**TASK STATEMENT:** What is needed is an exact reproduction of the lines in the records below, starting at the line with "The height and width of the screenshot is (419, 624)." and ending at the line with "Task: Click the navigate up arrow icon", both included, and nothing else; pictures stay out.
*** Opening MATERIAL PROVIDED ***
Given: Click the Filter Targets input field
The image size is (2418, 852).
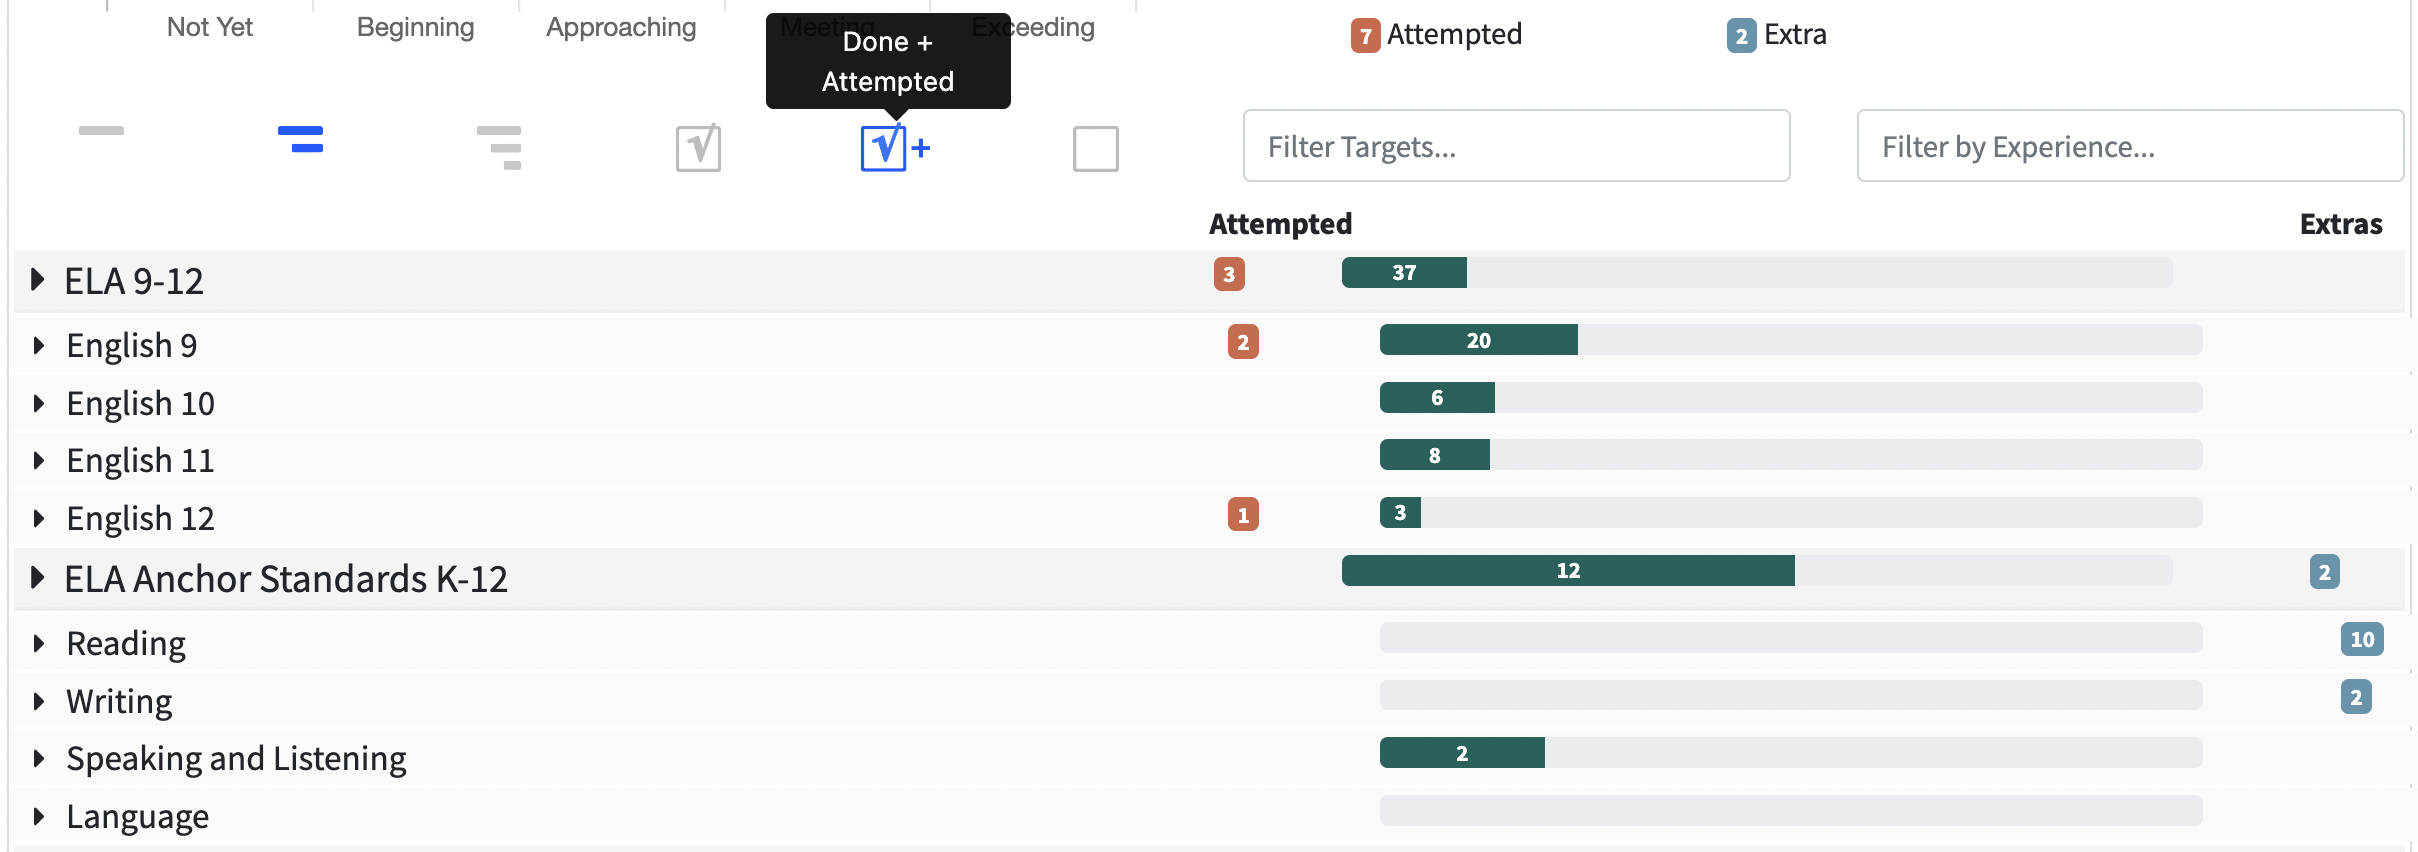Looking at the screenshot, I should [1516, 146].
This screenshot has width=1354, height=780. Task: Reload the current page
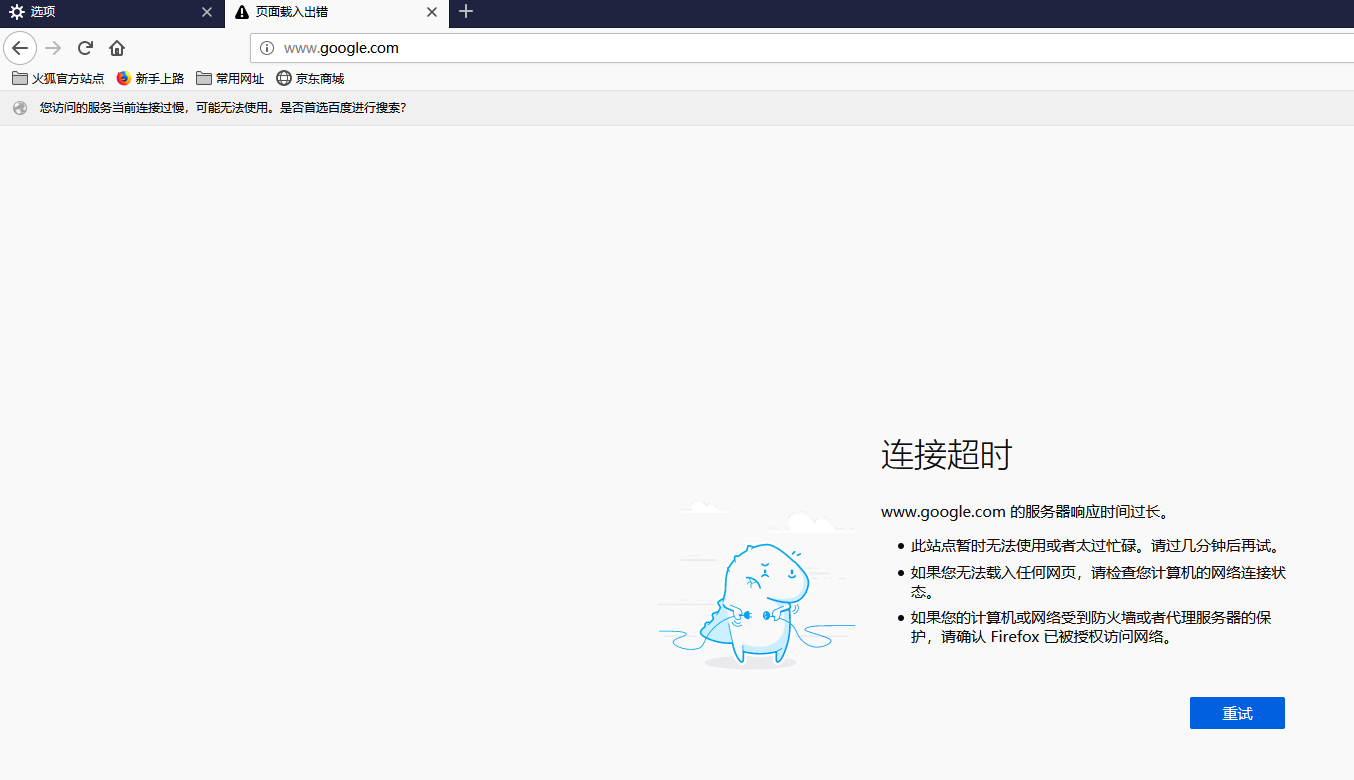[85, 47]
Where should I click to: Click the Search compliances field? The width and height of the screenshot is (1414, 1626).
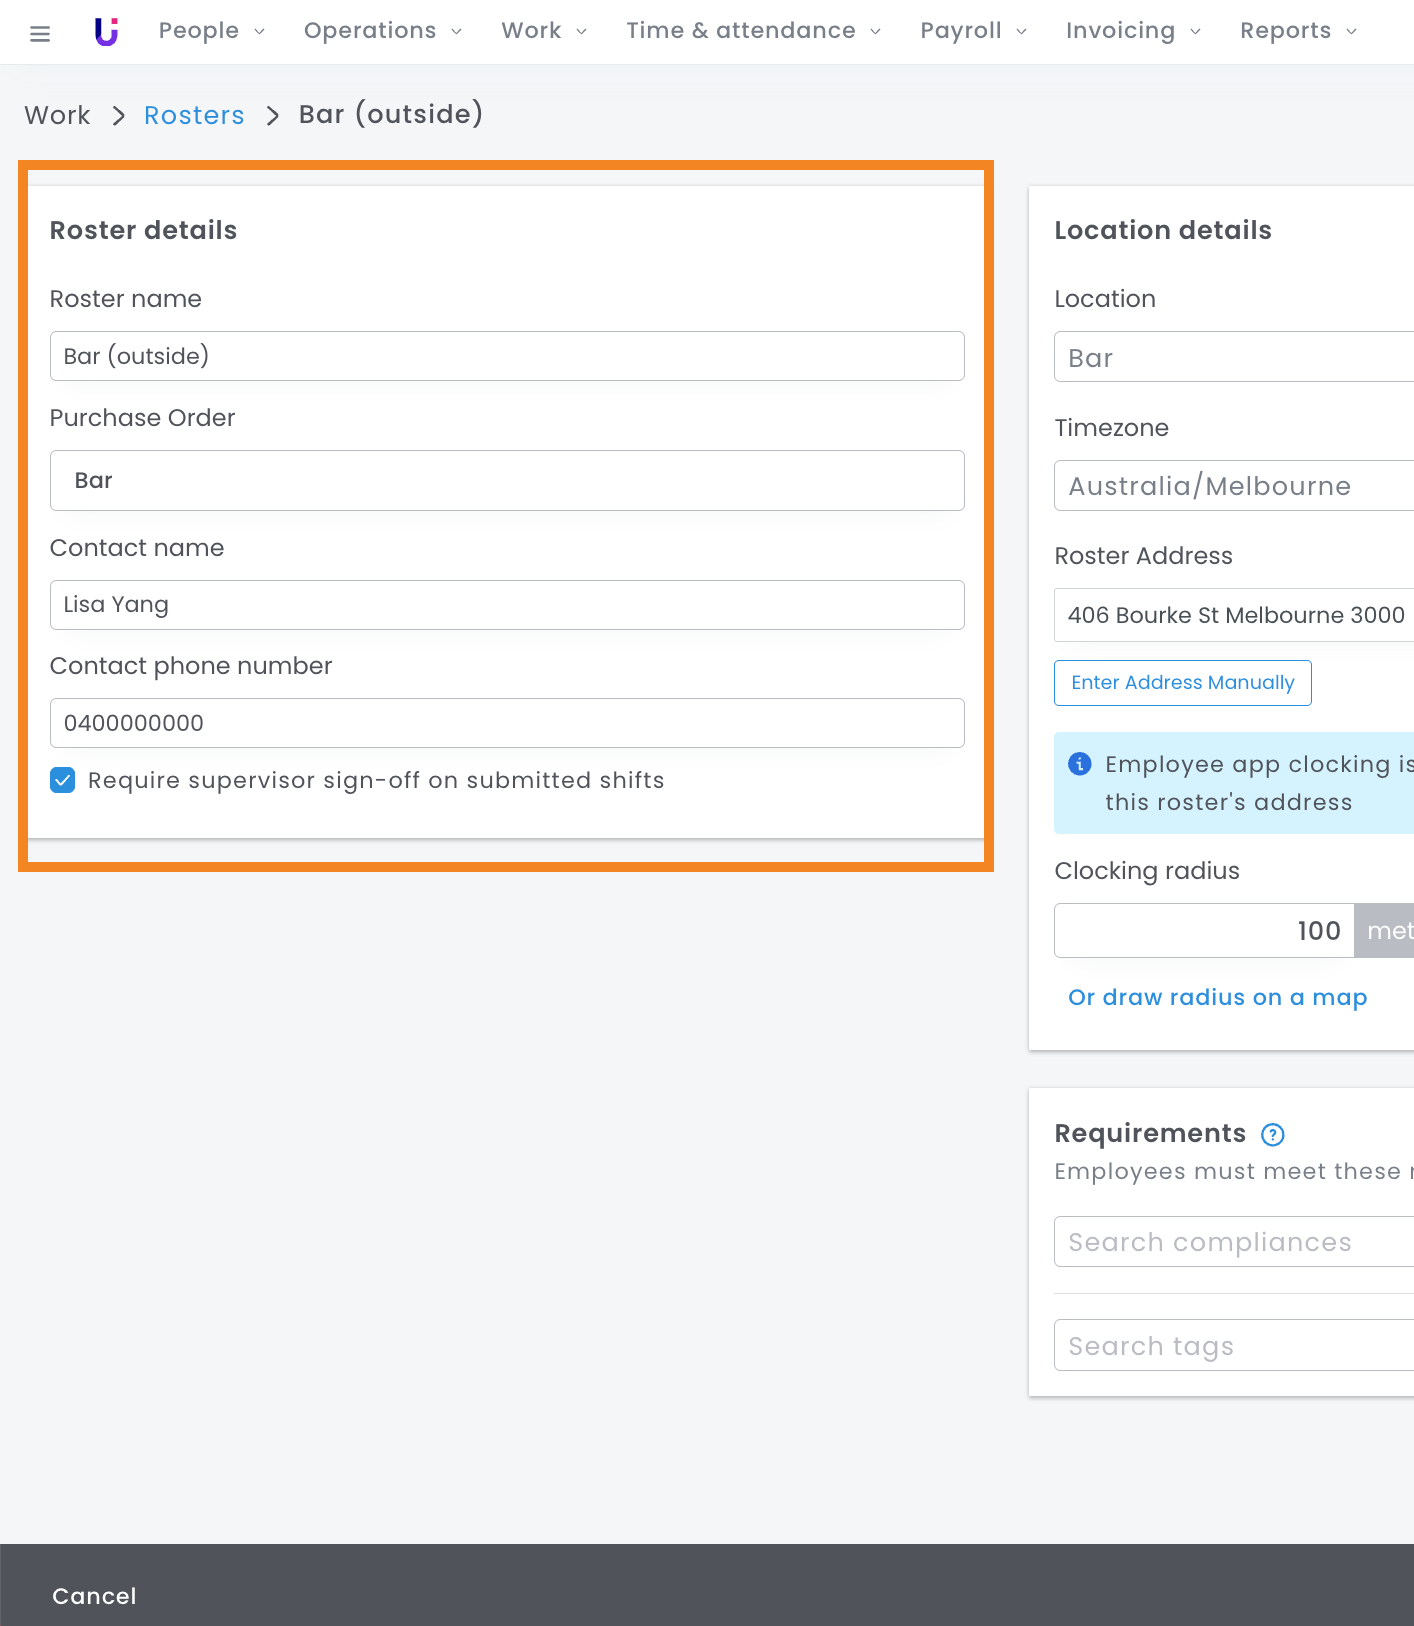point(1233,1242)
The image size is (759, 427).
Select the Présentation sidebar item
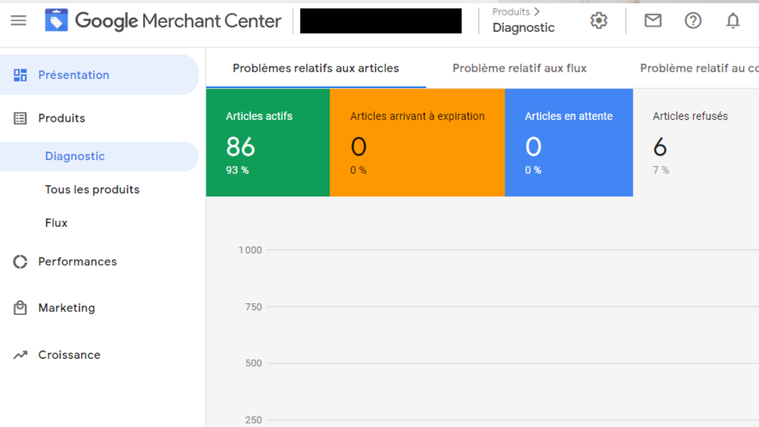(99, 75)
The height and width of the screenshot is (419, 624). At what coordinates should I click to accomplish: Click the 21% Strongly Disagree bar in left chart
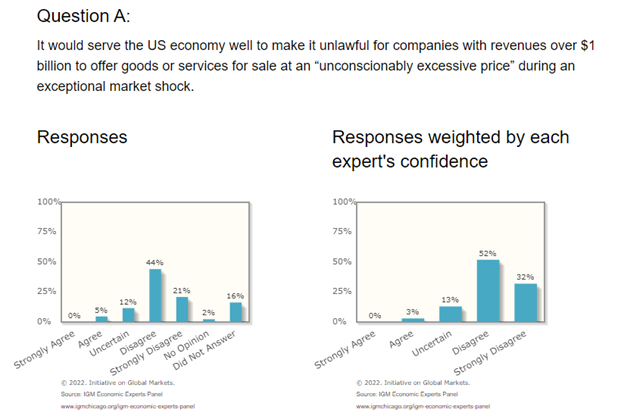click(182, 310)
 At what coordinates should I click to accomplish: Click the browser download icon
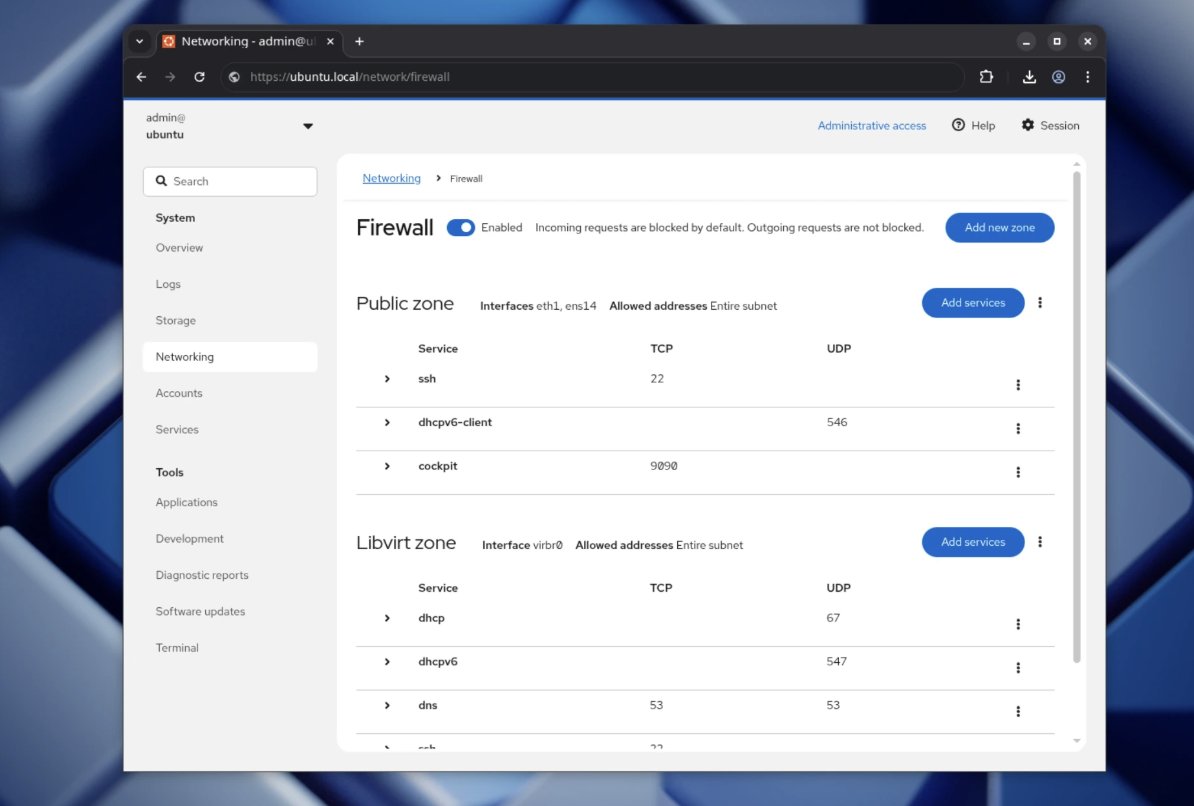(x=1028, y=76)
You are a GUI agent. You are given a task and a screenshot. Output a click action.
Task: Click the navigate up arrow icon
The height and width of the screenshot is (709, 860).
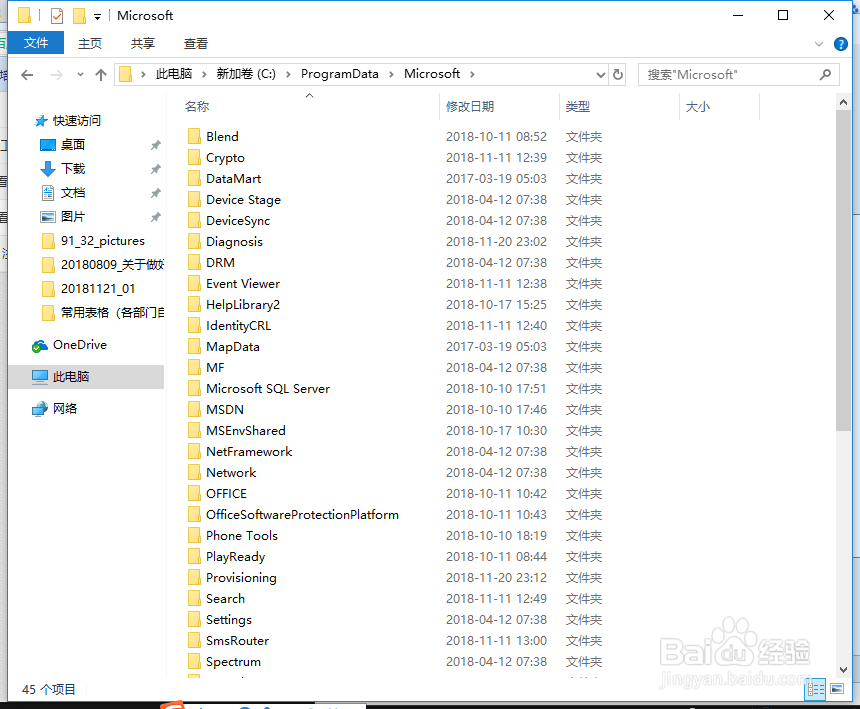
*** Closing MATERIAL PROVIDED ***
**TASK SOLUTION:**
The height and width of the screenshot is (419, 624). At what coordinates should I click to accomplish: Click the 21% Strongly Disagree bar in left chart
click(182, 310)
 At what coordinates should I click to accomplish: Click the browser download icon
(x=1028, y=76)
You are a GUI agent. You are given a task and a screenshot. Output a click action.
Task: Click the navigate up arrow icon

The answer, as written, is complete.